Hu Jing, Fan Chuang, Wang Zhoupu, Ruan Jinglin, Wu Suyin
School of Mathematics and Computer Science, Wuhan Polytechnic University, Wuhan 430024, China.
Sensors (Basel). 2023 Jun 25;23(13):5903. doi: 10.3390/s23135903.
With the increasing popularity of online fruit sales, accurately predicting fruit yields has become crucial for optimizing logistics and storage strategies. However, existing manual vision-based systems and sensor methods have proven inadequate for solving the complex problem of fruit yield counting, as they struggle with issues such as crop overlap and variable lighting conditions. Recently CNN-based object detection models have emerged as a promising solution in the field of computer vision, but their effectiveness is limited in agricultural scenarios due to challenges such as occlusion and dissimilarity among the same fruits. To address this issue, we propose a novel variant model that combines the self-attentive mechanism of Vision Transform, a non-CNN network architecture, with Yolov7, a state-of-the-art object detection model. Our model utilizes two attention mechanisms, CBAM and CA, and is trained and tested on a dataset of apple images. In order to enable fruit counting across video frames in complex environments, we incorporate two multi-objective tracking methods based on Kalman filtering and motion trajectory prediction, namely SORT, and Cascade-SORT. Our results show that the Yolov7-CA model achieved a 91.3% mAP and 0.85 F1 score, representing a 4% improvement in mAP and 0.02 improvement in F1 score compared to using Yolov7 alone. Furthermore, three multi-object tracking methods demonstrated a significant improvement in MAE for inter-frame counting across all three test videos, with an 0.642 improvement over using yolov7 alone achieved using our multi-object tracking method. These findings suggest that our proposed model has the potential to improve fruit yield assessment methods and could have implications for decision-making in the fruit industry.

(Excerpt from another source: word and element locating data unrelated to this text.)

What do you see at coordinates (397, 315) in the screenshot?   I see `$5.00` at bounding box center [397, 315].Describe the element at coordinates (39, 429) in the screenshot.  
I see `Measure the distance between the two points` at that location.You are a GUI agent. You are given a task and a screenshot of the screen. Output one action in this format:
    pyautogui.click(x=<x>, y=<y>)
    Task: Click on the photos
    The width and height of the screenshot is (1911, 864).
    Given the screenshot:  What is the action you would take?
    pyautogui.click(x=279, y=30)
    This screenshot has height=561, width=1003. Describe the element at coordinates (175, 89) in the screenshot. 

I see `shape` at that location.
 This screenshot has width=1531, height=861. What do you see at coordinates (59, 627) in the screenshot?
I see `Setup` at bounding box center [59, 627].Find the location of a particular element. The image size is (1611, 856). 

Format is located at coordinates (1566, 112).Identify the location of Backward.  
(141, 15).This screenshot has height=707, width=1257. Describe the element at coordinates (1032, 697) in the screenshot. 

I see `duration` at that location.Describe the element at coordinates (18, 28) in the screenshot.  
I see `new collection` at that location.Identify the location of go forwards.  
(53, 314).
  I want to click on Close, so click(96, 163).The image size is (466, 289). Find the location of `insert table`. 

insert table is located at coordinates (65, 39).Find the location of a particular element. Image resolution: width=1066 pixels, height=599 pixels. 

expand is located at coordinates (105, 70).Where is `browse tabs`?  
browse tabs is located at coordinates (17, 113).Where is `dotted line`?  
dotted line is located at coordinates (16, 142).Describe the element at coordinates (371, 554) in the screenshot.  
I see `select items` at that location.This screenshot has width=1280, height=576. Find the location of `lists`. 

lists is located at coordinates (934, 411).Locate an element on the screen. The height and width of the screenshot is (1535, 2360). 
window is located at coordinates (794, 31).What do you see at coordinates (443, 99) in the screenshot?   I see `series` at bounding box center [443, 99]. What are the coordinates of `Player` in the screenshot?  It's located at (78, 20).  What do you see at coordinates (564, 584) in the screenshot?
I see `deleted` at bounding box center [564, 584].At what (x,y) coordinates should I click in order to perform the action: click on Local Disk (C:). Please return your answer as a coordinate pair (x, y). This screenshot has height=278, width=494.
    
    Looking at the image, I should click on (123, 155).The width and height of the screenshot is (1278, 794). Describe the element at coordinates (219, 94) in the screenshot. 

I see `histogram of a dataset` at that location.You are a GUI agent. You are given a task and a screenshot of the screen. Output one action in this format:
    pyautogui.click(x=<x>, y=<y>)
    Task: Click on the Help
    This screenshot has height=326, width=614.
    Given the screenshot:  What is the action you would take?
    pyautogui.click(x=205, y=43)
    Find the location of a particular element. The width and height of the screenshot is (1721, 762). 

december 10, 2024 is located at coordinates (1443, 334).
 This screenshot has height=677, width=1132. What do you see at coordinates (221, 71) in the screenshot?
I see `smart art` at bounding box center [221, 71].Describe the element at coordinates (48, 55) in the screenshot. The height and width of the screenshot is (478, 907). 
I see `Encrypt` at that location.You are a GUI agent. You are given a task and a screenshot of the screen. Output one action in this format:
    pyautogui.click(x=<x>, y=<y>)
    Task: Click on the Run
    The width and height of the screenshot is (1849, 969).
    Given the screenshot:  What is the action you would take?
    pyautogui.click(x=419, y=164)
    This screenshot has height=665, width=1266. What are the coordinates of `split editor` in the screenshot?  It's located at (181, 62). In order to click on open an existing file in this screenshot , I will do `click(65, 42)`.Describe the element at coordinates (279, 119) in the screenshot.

随着在线水果销售的日益普及,准确预测水果产量对于优化物流和存储策略变得至关重要。然而,现有的基于人工视觉的系统和传感器方法已被证明不足以解决水果产量计数这一复杂问题,因为它们在诸如作物重叠和光照条件变化等问题上存在困难。最近,基于卷积神经网络(CNN)的目标检测模型在计算机视觉领域成为一种有前景的解决方案,但由于诸如遮挡和同一水果之间的差异等挑战,其在农业场景中的有效性受到限制。为了解决这个问题,我们提出了一种新颖的变体模型,该模型将非CNN网络架构视觉变换器的自注意力机制与最先进的目标检测模型Yolov7相结合。我们的模型利用了两种注意力机制,即卷积块注意力模块(CBAM)和通道注意力(CA),并在苹果图像数据集上进行训练和测试。为了能够在复杂环境中跨视频帧进行水果计数,我们纳入了基于卡尔曼滤波和运动轨迹预测的两种多目标跟踪方法,即简单在线实时跟踪(SORT)和级联SORT。我们的结果表明,Yolov7-CA模型实现了91.3%的平均精度均值(mAP)和0.85的F1分数,与单独使用Yolov7相比,mAP提高了4%,F1分数提高了0.02。此外,三种多目标跟踪方法在所有三个测试视频的帧间计数平均绝对误差(MAE)方面都有显著改善,使用我们的多目标跟踪方法比单独使用yolov7提高了0.